Description of the task: Write out all the entries word for word and omit any pictures.

Material for the task:
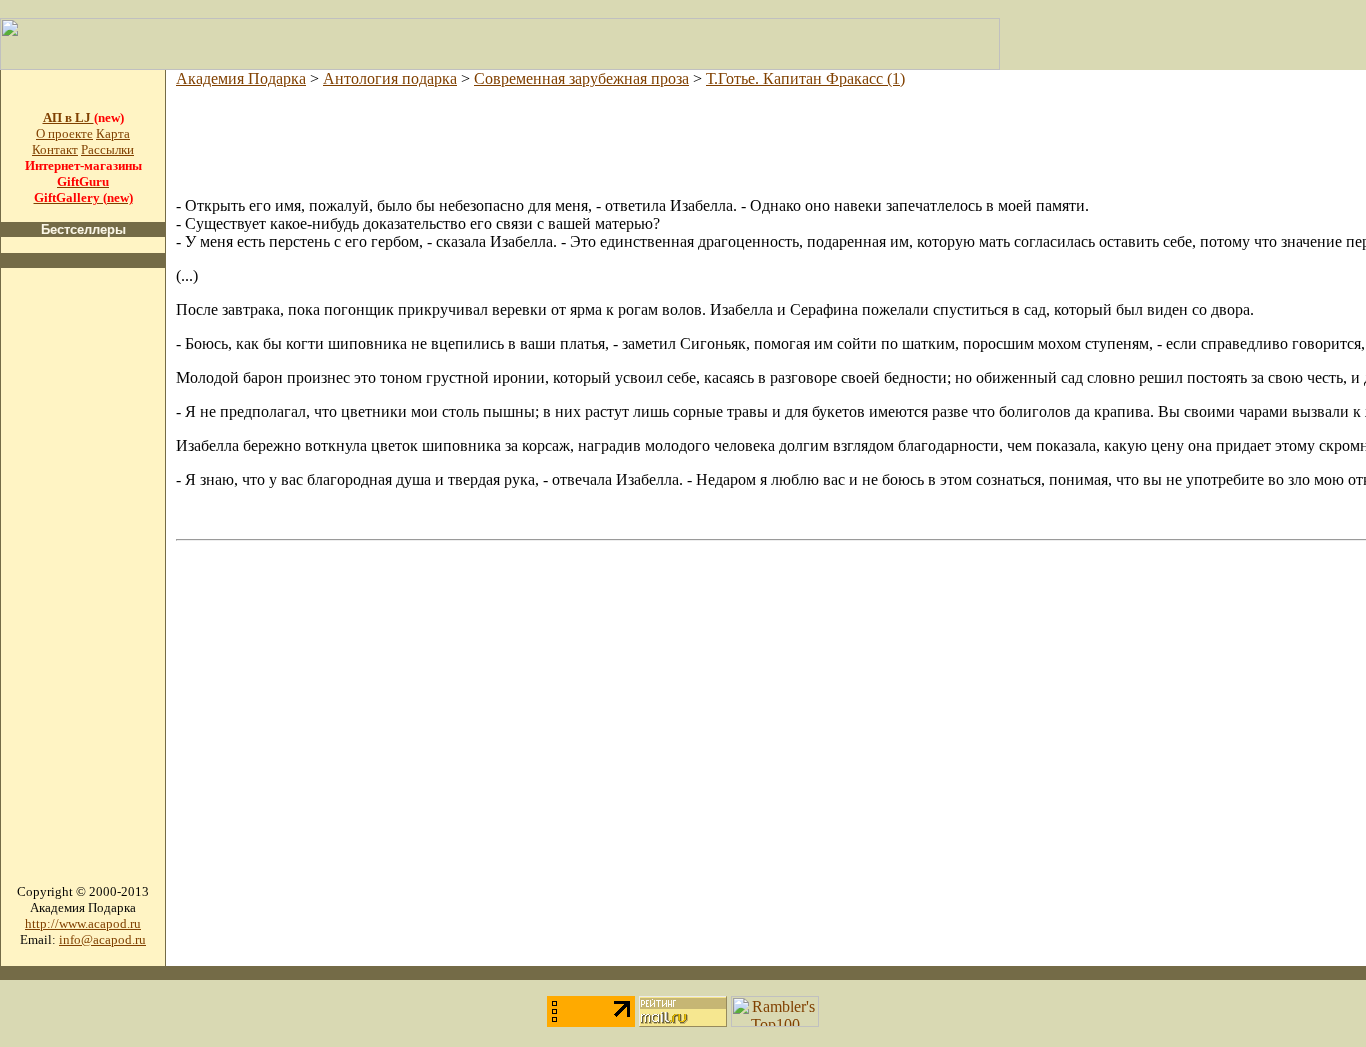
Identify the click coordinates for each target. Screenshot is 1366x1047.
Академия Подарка (241, 78)
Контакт (55, 149)
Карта (113, 133)
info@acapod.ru (102, 939)
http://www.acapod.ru (83, 923)
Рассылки (107, 149)
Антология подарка (390, 78)
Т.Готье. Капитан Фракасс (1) (805, 78)
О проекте (64, 133)
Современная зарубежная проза (581, 78)
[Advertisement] (83, 584)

Your response:
Identify the click coordinates for each target. Screenshot is 1366x1047.
Академия Подарка (241, 78)
Контакт (55, 149)
Карта (113, 133)
info@acapod.ru (102, 939)
http://www.acapod.ru (83, 923)
Рассылки (107, 149)
Антология подарка (390, 78)
Т.Готье. Капитан Фракасс (1) (805, 78)
О проекте (64, 133)
Современная зарубежная проза (581, 78)
[Advertisement] (83, 584)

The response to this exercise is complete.